固定残業代の何が問題だったのか

最近出た最高裁判決(令和5年3月10日)について、労働法専門の教授の解説を聞いてやっと理解したので、自分用に記録します。

国際自動車事件

国際自動車(タクシー会社)の場合は、まず総額(A)が決まっていました。

毎月まず時間外手当を計算します。これを、仮にX円とします。次に基本給(D)を決めます。基本給(D)の計算式は、

基本給(D) = 総額(A) - 時間外手当(X)

です。

総額は、基本給(D) + 時間外手当(X) ですから、常に一定となります。

時間外が多いときは基本給がゼロになる月もあるというこのKM方式は、最高裁で否定されました。理由は、時間外(X)の中に、通常の分と時間外の分とが判別できないからでした。

熊本総合運輸事件

今回の事件ではまず基本給(B)が固定賃金として決まっていました。これは最低賃金ギリギリのかなり低い金額だったようです。仮にこれを12万円とします。

次に、毎月最初に総額(A)を計算します。走行距離で計算していたようです。仮にこれを30万だったとします。

さらに、基本給(B)をもとに時間外手当(C)を計算します。仮にこれが8万円だったとします。

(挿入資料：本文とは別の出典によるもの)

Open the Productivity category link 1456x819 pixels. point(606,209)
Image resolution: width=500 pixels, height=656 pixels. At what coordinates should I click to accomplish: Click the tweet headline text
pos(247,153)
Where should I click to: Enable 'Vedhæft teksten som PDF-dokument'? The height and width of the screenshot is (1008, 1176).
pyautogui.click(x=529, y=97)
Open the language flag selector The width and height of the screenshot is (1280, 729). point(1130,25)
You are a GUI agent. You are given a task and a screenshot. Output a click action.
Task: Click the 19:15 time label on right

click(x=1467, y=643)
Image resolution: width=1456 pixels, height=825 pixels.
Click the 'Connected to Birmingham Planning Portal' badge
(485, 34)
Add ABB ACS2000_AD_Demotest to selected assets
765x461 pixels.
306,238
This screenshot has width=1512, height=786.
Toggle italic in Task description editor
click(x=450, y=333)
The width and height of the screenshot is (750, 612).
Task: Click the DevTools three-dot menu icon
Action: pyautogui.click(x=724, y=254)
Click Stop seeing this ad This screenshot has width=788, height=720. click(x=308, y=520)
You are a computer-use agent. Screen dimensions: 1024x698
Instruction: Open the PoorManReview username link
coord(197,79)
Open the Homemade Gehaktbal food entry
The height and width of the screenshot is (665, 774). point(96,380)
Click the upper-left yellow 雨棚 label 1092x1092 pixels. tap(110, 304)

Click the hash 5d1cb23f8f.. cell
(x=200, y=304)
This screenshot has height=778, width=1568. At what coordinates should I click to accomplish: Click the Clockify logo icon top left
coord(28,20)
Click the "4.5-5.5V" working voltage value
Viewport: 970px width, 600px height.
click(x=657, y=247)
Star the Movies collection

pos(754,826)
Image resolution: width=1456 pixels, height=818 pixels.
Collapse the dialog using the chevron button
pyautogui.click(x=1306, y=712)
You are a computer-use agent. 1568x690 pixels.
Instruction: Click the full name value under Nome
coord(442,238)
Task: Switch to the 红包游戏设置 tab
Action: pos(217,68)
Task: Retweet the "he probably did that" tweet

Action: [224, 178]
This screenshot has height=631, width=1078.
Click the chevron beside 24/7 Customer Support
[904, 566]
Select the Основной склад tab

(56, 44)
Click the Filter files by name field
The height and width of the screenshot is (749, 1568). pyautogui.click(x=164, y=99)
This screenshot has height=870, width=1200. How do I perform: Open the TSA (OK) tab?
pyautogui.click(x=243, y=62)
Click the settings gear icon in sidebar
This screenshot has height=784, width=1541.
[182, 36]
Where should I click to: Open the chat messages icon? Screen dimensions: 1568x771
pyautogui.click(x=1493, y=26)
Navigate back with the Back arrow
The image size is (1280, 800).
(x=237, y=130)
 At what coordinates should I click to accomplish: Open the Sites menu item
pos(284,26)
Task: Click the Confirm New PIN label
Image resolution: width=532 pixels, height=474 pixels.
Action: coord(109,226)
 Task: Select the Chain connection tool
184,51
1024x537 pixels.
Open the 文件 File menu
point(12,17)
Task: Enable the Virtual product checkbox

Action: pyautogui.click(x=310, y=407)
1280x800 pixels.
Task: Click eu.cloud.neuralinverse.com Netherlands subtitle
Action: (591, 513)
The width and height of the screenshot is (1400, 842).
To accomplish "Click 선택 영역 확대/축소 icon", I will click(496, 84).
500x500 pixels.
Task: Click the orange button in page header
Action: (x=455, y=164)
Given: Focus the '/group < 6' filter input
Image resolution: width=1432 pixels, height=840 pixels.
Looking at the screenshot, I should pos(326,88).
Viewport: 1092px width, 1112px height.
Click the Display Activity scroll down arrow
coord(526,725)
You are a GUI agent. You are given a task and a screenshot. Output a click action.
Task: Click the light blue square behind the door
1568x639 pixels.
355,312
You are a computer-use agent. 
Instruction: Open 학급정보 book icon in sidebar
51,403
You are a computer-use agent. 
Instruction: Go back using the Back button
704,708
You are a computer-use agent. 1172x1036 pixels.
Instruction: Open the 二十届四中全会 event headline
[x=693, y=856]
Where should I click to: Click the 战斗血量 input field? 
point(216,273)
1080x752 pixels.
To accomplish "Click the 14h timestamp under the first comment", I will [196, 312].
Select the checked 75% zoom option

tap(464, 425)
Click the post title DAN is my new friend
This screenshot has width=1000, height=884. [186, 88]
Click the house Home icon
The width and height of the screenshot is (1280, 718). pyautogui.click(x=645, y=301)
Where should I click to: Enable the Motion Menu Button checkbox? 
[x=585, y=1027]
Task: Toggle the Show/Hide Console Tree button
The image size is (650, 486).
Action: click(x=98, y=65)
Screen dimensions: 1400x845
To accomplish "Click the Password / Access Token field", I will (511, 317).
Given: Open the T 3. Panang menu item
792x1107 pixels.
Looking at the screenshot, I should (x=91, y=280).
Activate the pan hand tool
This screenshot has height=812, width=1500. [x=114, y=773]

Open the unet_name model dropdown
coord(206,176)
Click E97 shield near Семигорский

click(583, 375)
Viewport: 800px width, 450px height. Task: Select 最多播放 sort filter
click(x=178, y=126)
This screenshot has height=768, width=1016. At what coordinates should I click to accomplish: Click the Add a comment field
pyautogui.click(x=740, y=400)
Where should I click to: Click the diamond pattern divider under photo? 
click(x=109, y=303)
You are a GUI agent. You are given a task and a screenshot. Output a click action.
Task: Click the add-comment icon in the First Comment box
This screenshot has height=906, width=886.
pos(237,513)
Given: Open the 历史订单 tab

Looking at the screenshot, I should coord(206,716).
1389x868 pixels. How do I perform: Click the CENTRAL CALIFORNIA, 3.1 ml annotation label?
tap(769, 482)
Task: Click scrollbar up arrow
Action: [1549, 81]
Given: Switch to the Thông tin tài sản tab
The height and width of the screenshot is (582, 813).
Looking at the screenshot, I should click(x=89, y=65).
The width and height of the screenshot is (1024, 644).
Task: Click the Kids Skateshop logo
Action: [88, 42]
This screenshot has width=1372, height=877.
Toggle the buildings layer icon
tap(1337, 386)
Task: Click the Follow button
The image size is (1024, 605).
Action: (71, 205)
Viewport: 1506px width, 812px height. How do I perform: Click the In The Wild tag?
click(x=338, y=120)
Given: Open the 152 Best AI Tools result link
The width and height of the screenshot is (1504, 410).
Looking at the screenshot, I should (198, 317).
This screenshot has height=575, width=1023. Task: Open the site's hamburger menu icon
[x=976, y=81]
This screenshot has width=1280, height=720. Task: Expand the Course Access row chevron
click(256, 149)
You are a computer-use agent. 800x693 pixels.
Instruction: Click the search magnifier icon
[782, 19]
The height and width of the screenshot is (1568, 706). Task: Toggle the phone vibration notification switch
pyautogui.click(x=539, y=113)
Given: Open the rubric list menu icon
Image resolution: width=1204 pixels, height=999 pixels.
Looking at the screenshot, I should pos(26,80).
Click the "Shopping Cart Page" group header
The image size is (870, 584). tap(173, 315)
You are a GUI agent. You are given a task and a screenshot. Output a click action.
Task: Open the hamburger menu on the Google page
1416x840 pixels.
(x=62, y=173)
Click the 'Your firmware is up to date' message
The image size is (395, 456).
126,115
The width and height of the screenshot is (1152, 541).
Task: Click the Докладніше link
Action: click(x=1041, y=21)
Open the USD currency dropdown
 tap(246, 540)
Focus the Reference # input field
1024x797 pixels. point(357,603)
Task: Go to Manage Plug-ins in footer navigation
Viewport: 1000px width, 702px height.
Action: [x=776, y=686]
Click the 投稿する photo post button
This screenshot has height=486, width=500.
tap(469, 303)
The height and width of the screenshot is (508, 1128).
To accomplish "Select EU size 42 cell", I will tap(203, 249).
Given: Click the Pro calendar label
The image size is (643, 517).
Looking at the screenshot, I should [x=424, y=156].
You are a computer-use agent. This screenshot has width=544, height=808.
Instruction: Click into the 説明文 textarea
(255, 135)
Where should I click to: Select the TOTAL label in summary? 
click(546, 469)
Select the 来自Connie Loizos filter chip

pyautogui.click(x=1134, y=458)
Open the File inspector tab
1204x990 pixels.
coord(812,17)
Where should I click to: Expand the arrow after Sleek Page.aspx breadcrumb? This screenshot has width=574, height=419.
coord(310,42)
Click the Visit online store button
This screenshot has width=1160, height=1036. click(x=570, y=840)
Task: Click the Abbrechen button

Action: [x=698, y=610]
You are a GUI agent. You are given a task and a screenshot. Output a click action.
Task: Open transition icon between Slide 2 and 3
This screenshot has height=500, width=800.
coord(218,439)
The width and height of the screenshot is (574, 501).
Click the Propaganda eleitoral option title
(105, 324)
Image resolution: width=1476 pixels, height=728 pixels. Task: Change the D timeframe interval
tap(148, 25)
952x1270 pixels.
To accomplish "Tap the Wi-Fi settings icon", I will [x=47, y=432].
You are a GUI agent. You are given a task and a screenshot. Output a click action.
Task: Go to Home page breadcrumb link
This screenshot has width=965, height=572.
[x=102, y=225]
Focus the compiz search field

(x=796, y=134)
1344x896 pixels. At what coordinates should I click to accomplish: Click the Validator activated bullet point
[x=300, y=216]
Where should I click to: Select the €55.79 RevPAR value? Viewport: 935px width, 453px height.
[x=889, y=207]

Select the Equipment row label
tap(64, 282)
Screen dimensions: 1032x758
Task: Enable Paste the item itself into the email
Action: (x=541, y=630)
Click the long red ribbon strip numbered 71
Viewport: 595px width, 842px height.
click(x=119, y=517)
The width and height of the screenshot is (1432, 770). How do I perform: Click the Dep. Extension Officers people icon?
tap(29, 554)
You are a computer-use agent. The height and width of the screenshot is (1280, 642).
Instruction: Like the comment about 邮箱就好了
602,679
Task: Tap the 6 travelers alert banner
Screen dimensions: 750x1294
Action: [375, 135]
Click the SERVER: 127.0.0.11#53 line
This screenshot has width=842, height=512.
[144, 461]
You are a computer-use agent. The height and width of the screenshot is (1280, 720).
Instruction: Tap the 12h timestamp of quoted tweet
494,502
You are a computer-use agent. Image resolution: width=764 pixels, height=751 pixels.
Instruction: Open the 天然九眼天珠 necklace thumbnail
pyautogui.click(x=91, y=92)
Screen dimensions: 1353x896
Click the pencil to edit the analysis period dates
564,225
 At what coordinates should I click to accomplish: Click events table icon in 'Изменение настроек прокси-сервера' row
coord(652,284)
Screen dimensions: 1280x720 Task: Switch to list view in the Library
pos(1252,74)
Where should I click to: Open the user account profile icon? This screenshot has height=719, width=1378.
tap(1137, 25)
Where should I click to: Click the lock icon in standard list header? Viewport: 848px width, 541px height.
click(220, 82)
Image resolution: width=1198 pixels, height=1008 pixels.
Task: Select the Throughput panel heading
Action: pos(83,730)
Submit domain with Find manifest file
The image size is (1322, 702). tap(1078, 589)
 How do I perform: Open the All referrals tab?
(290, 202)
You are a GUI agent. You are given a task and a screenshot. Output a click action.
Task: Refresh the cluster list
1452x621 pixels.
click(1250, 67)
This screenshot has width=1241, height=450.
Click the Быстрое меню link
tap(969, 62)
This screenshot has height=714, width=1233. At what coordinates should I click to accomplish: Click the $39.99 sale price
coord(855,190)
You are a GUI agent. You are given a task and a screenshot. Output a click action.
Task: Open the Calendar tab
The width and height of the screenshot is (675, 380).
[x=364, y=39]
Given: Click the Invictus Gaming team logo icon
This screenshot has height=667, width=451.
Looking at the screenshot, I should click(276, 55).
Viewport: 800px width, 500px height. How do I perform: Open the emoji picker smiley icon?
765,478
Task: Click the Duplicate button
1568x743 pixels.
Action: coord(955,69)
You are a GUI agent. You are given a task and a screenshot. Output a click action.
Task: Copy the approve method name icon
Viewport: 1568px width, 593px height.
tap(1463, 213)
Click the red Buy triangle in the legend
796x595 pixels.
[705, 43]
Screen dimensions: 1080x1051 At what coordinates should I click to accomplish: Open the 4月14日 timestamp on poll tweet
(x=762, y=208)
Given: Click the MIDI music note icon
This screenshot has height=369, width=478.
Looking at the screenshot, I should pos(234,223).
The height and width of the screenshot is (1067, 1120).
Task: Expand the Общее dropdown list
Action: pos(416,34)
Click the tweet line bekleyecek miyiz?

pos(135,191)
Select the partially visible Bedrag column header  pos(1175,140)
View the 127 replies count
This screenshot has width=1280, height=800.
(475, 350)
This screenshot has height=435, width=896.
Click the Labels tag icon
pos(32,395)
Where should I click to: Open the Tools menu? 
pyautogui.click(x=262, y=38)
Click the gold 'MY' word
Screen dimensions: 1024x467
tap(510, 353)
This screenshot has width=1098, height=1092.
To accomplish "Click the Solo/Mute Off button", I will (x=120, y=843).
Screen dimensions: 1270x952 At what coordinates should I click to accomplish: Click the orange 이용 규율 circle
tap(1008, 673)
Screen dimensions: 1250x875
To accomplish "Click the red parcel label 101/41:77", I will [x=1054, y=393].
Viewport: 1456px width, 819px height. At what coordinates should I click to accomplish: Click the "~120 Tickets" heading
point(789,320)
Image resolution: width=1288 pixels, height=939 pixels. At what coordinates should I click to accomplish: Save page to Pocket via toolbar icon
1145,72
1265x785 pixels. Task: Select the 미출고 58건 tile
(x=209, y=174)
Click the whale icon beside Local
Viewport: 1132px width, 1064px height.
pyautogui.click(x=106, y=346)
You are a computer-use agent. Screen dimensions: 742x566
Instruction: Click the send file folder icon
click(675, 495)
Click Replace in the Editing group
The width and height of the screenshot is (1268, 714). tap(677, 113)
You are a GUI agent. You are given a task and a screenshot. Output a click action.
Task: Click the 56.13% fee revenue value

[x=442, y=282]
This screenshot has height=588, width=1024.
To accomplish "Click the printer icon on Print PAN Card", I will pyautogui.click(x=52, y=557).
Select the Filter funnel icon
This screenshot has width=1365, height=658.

最後に、調整手当(D)を計算します。調整手当(D)の計算方法は、次のとおりです。

調整手当(D) = 総額(A) – 基本給(B) – 時間外(C)

この計算式に当てはめると、Dの値は10万円となります。

支給される総額(A)の値は次のとおりです。

総額(A) = 基本給(B) + 時間外(C) + 調整手当(D)

熊本地裁

この計算方法ですと、調整手当(D)が通常の賃金とみなすことができます(時間外手当(C)は基本給(B)をもとに37条の計算をしたものです。一方調整手当は37条の計算をしたものではないので、通常の賃金に相当するものとなります)ので、Dに対する労働基準法第37条に基づいて計算した割増賃金が支払われていないことになります。

そこで、調整手当(D)に対する割増賃金を支払うように熊本地裁は判決しました。会社側はこれを受けてその金額を支払いました(弁済すれば付加金を払わなくて済むから)。

福岡高裁

これに対して労働者側は控訴しました。

しかし、福岡高裁では会社が調整手当に対応する割増賃金を支払ったことから労働者の訴えを退けました。

最高裁

最高裁では、時間外手当が増えれば調整手当が減り、時間外手当が減れば調整手当が増えるというあやしい関係の「割増手当」に注目しました。割増手当は時間外手当と調整手当とに分けて考えるのではなく、一体として考えるものであり、一体として考えたときに通常の賃金と時間外労働に相当する賃金とが判別できるかというと、増えたり減ったりという関係では判別できないとしました。

感想

これで固定残業代の2つのやり方は最高裁に否定されてしまいました。トールエクスプレスジャパン方式については高裁で労働者側敗訴となりましたが、最高裁の判断はまだ出ていないので、今のところ有効とみてよいのかもしれません。しかし、訴訟リスクを考えると、ダラダラ残業対策として固定残業代を採用するのはどんな方式でもやめておいた方がよいと思いました。